Simplifying everything for use in the
clinics
“If
a patient asks, ‘What’s causing my diabetes?’ the answer is that basically one
is eating a little bit more than what one requires for energy to maintain the body
for many years. Despite claims that T2D has heterogeneous causes, T2D in genetically
diverse individuals is still tightly linked with overnutrition, as consistently
borne out by epidemiological data.”
The
genetic diversity notwithstanding, overnutrition leads to T2DM in genetically
susceptible individuals. That is, as Taylor explained, overnutrition drives two
underlying genetic risks: the tendency to exceed subcutaneous fat capacity and
the susceptibility of β cells to fat exposure—if either overnutrition or any of
these two genetic risks is absent in genetically predisposed groups such as
Filipinos, T2D does not happen.
An
implication of this process, he said, is that one can be obese without having T2D
if β cell susceptibility is absent. Hence, obesity is not synonymous with diabetes.

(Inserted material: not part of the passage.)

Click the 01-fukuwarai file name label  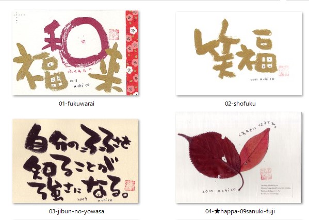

In the US and the UK, many obese individuals (eg, BMI above 40) of Caucasian
origin don’t have T2D. [
Lancet
Diabetes Endocrinol 2024;664–73]
Hammering home the durable effects of
remission
To
reiterate the impact of weight loss on TD2 remission on the long term, Taylor
cited again the DiRECT extension study’s five-year data, which showed better health
status for the intervention group, halving the rate of serious adverse events
when compared with routine care. [
Lancet Diabetes Endocrinol
2024;12:233–46]
How
about at an even longer period? Taylor offered the Look AHEAD trial, which demonstrated
that remission arising from lifestyle intervention for 12 years conferred substantially
lower incidence of CV and chronic kidney diseases when compared with
remission-free individuals. [
Diabetol 2024;67:459–69]
Final thoughts
“If
a person has gained weight in life and has true T2D, they are too heavy for
their own constitution. Weight loss is the answer. Taking this message to the
clinic allows one to shape therapy for the individual patient. Not everyone can
undergo procedures or take medicines to get the same benefits. In terms of
medical advance, this is the way of conferring future health.”